Print all records exactly, leaving nothing out.

##########

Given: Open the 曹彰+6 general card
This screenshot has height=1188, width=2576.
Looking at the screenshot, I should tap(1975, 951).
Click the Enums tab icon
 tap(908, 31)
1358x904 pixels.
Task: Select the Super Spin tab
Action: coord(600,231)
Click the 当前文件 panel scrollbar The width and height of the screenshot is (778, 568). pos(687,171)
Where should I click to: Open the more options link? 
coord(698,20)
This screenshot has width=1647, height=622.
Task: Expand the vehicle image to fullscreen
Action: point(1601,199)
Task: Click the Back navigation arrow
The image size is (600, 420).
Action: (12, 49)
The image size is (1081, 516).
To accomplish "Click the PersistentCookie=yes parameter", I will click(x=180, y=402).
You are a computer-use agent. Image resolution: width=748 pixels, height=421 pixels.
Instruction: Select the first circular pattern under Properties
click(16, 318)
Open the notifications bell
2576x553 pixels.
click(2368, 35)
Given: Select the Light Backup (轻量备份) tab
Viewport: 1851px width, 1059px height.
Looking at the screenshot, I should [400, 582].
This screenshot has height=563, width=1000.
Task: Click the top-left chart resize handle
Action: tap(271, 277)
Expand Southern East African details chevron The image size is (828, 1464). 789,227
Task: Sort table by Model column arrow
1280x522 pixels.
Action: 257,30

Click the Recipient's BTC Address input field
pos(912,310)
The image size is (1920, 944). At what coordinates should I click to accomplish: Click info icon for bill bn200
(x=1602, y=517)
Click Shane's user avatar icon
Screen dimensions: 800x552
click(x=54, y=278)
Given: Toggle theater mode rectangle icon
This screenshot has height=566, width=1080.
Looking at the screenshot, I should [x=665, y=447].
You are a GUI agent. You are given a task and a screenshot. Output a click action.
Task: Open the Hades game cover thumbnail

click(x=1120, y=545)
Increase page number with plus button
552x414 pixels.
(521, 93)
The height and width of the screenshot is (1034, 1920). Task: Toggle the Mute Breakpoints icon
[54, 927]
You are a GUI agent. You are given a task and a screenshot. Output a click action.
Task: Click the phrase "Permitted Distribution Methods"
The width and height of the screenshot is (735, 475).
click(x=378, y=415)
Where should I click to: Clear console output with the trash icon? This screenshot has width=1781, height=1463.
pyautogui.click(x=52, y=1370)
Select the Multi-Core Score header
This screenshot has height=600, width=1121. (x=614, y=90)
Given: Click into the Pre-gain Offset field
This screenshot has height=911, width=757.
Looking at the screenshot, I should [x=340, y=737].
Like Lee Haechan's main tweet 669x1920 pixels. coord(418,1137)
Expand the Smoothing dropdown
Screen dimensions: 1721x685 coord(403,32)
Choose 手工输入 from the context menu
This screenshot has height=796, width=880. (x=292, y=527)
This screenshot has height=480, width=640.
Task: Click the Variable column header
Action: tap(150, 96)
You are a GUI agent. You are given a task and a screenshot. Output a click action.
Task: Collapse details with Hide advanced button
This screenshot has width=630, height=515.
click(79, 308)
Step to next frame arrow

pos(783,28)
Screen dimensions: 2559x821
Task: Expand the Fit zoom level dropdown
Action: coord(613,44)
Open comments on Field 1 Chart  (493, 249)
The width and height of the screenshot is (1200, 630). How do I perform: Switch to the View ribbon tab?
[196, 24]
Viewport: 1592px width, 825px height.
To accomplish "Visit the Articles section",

##########

> [RESULT OF THIS EXERCISE]
Given: Open the 曹彰+6 general card
This screenshot has height=1188, width=2576.
Looking at the screenshot, I should tap(1975, 951).
Click the Enums tab icon
 tap(908, 31)
1358x904 pixels.
Task: Select the Super Spin tab
Action: coord(600,231)
Click the 当前文件 panel scrollbar The width and height of the screenshot is (778, 568). pos(687,171)
Where should I click to: Open the more options link? 
coord(698,20)
This screenshot has width=1647, height=622.
Task: Expand the vehicle image to fullscreen
Action: point(1601,199)
Task: Click the Back navigation arrow
The image size is (600, 420).
Action: (12, 49)
The image size is (1081, 516).
To accomplish "Click the PersistentCookie=yes parameter", I will click(x=180, y=402).
You are a computer-use agent. Image resolution: width=748 pixels, height=421 pixels.
Instruction: Select the first circular pattern under Properties
click(16, 318)
Open the notifications bell
2576x553 pixels.
click(2368, 35)
Given: Select the Light Backup (轻量备份) tab
Viewport: 1851px width, 1059px height.
Looking at the screenshot, I should [400, 582].
This screenshot has height=563, width=1000.
Task: Click the top-left chart resize handle
Action: tap(271, 277)
Expand Southern East African details chevron The image size is (828, 1464). 789,227
Task: Sort table by Model column arrow
1280x522 pixels.
Action: 257,30

Click the Recipient's BTC Address input field
pos(912,310)
The image size is (1920, 944). At what coordinates should I click to accomplish: Click info icon for bill bn200
(x=1602, y=517)
Click Shane's user avatar icon
Screen dimensions: 800x552
click(x=54, y=278)
Given: Toggle theater mode rectangle icon
This screenshot has height=566, width=1080.
Looking at the screenshot, I should [x=665, y=447].
You are a GUI agent. You are given a task and a screenshot. Output a click action.
Task: Open the Hades game cover thumbnail

click(x=1120, y=545)
Increase page number with plus button
552x414 pixels.
(521, 93)
The height and width of the screenshot is (1034, 1920). Task: Toggle the Mute Breakpoints icon
[54, 927]
You are a GUI agent. You are given a task and a screenshot. Output a click action.
Task: Click the phrase "Permitted Distribution Methods"
The width and height of the screenshot is (735, 475).
click(x=378, y=415)
Where should I click to: Clear console output with the trash icon? This screenshot has width=1781, height=1463.
pyautogui.click(x=52, y=1370)
Select the Multi-Core Score header
This screenshot has height=600, width=1121. (x=614, y=90)
Given: Click into the Pre-gain Offset field
This screenshot has height=911, width=757.
Looking at the screenshot, I should [x=340, y=737].
Like Lee Haechan's main tweet 669x1920 pixels. coord(418,1137)
Expand the Smoothing dropdown
Screen dimensions: 1721x685 coord(403,32)
Choose 手工输入 from the context menu
This screenshot has height=796, width=880. (x=292, y=527)
This screenshot has height=480, width=640.
Task: Click the Variable column header
Action: tap(150, 96)
You are a GUI agent. You are given a task and a screenshot. Output a click action.
Task: Collapse details with Hide advanced button
This screenshot has width=630, height=515.
click(79, 308)
Step to next frame arrow

pos(783,28)
Screen dimensions: 2559x821
Task: Expand the Fit zoom level dropdown
Action: coord(613,44)
Open comments on Field 1 Chart  (493, 249)
The width and height of the screenshot is (1200, 630). How do I perform: Switch to the View ribbon tab?
[196, 24]
Viewport: 1592px width, 825px height.
To accomplish "Visit the Articles section",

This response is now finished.